◆ Opdracht
Citeer alle regels van de gegevens hieronder woord voor woord. Laat de afbeeldingen daarbij weg.
___ Te gebruiken gegevens
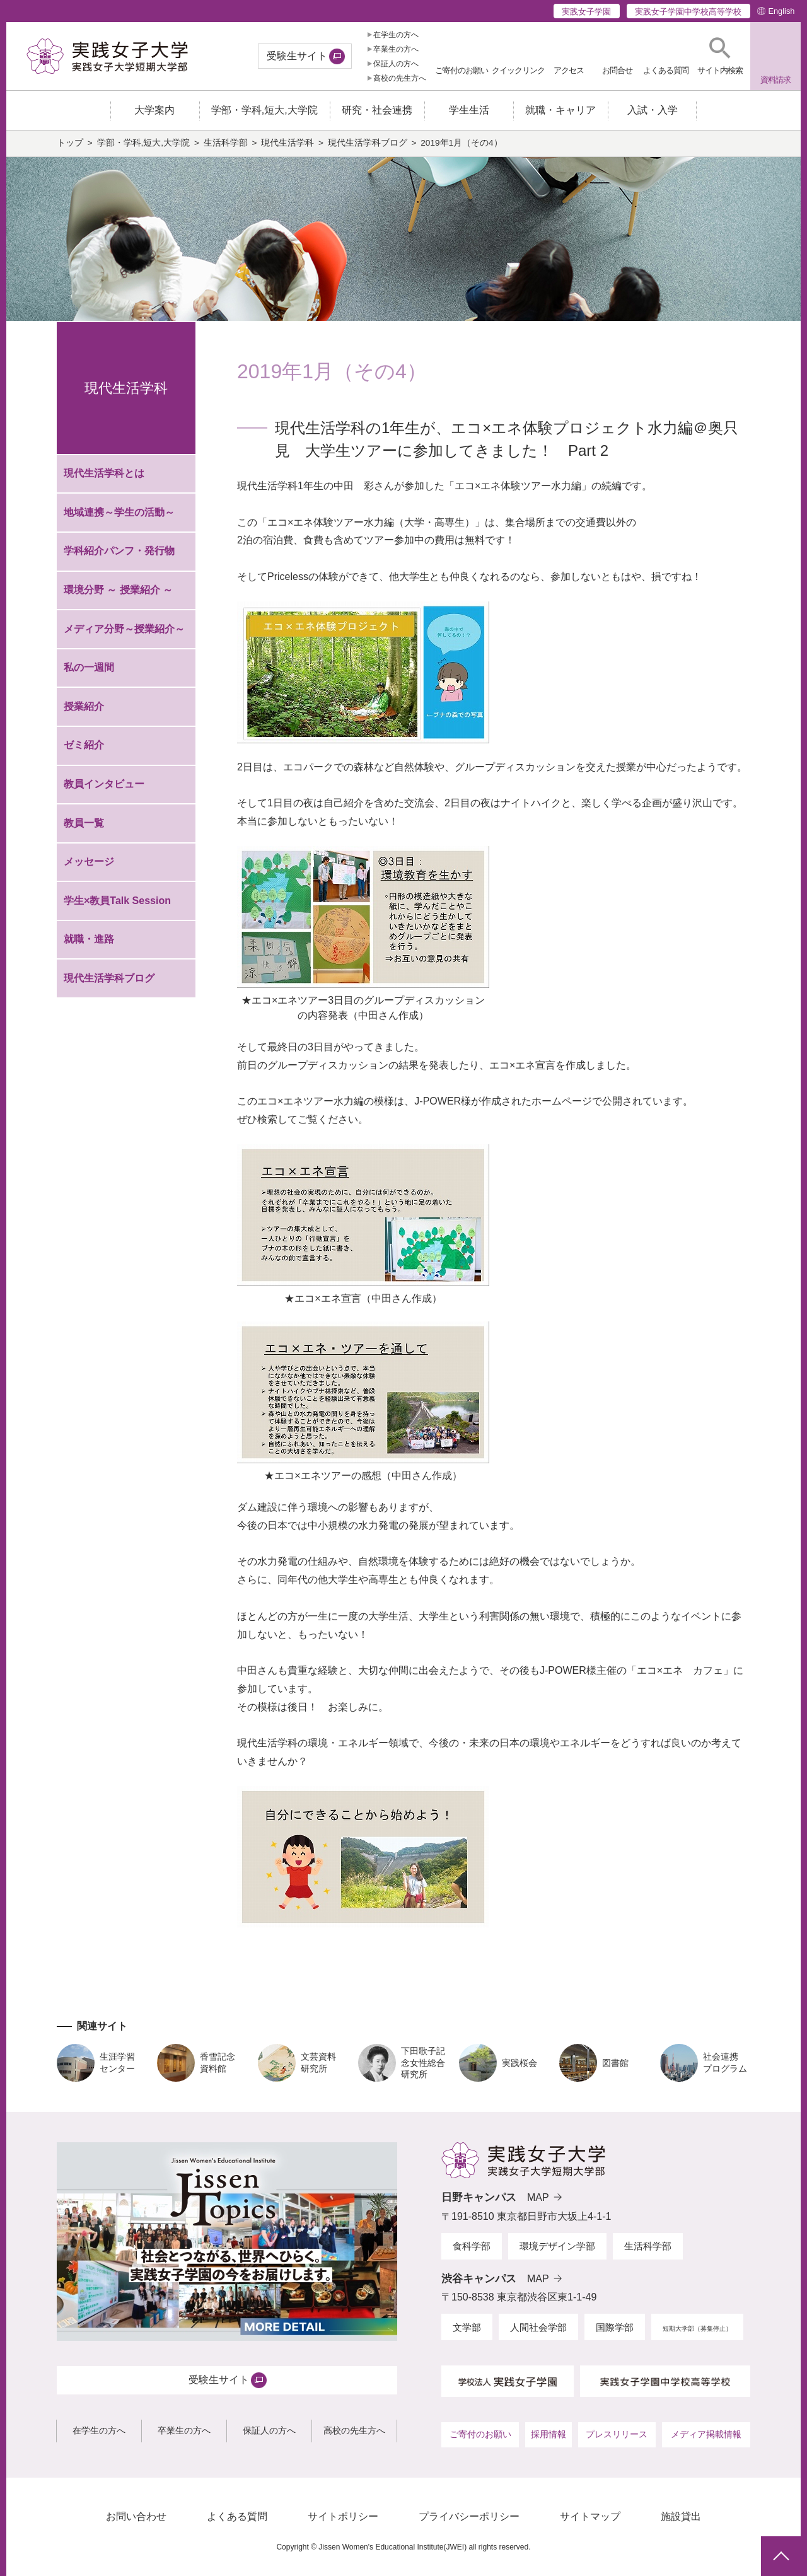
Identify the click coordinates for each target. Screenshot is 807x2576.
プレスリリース (616, 2440)
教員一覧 (84, 828)
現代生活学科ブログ (367, 149)
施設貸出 (681, 2522)
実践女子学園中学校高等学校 (688, 11)
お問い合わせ (136, 2522)
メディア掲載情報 (706, 2440)
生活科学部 (226, 149)
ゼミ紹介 (84, 751)
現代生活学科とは (104, 479)
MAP (538, 2203)
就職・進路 (89, 945)
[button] (720, 56)
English (781, 11)
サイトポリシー (343, 2522)
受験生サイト (297, 55)
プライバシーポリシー (469, 2522)
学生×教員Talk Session (117, 906)
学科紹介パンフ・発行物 (119, 557)
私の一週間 (89, 673)
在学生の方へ (396, 34)
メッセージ (89, 867)
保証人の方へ (396, 63)
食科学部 (472, 2252)
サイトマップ (590, 2522)
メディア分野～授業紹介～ (124, 634)
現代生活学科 (287, 149)
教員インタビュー (104, 790)
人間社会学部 (538, 2333)
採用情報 (548, 2440)
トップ (70, 149)
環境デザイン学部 (557, 2252)
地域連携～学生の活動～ (119, 518)
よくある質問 (237, 2522)
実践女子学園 (586, 11)
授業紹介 (84, 712)
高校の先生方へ (399, 78)
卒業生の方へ (396, 49)
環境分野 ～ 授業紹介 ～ (118, 596)
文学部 (467, 2333)
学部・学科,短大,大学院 (143, 149)
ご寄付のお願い (480, 2440)
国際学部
______
◆ Antwoord
Identify the click coordinates for each target. Screenshot is 807x2576.
プレスリリース (616, 2440)
教員一覧 (84, 828)
現代生活学科ブログ (367, 149)
施設貸出 (681, 2522)
実践女子学園中学校高等学校 (688, 11)
お問い合わせ (136, 2522)
メディア掲載情報 (706, 2440)
生活科学部 (226, 149)
ゼミ紹介 (84, 751)
現代生活学科とは (104, 479)
MAP (538, 2203)
就職・進路 (89, 945)
[button] (720, 56)
English (781, 11)
サイトポリシー (343, 2522)
受験生サイト (297, 55)
プライバシーポリシー (469, 2522)
学生×教員Talk Session (117, 906)
学科紹介パンフ・発行物 (119, 557)
私の一週間 (89, 673)
在学生の方へ (396, 34)
メッセージ (89, 867)
保証人の方へ (396, 63)
食科学部 (472, 2252)
サイトマップ (590, 2522)
メディア分野～授業紹介～ (124, 634)
現代生活学科 (287, 149)
教員インタビュー (104, 790)
人間社会学部 (538, 2333)
採用情報 (548, 2440)
トップ (70, 149)
環境デザイン学部 (557, 2252)
地域連携～学生の活動～ (119, 518)
よくある質問 (237, 2522)
実践女子学園 (586, 11)
授業紹介 (84, 712)
高校の先生方へ (399, 78)
卒業生の方へ (396, 49)
環境分野 ～ 授業紹介 ～ (118, 596)
文学部 (467, 2333)
学部・学科,短大,大学院 (143, 149)
ご寄付のお願い (480, 2440)
国際学部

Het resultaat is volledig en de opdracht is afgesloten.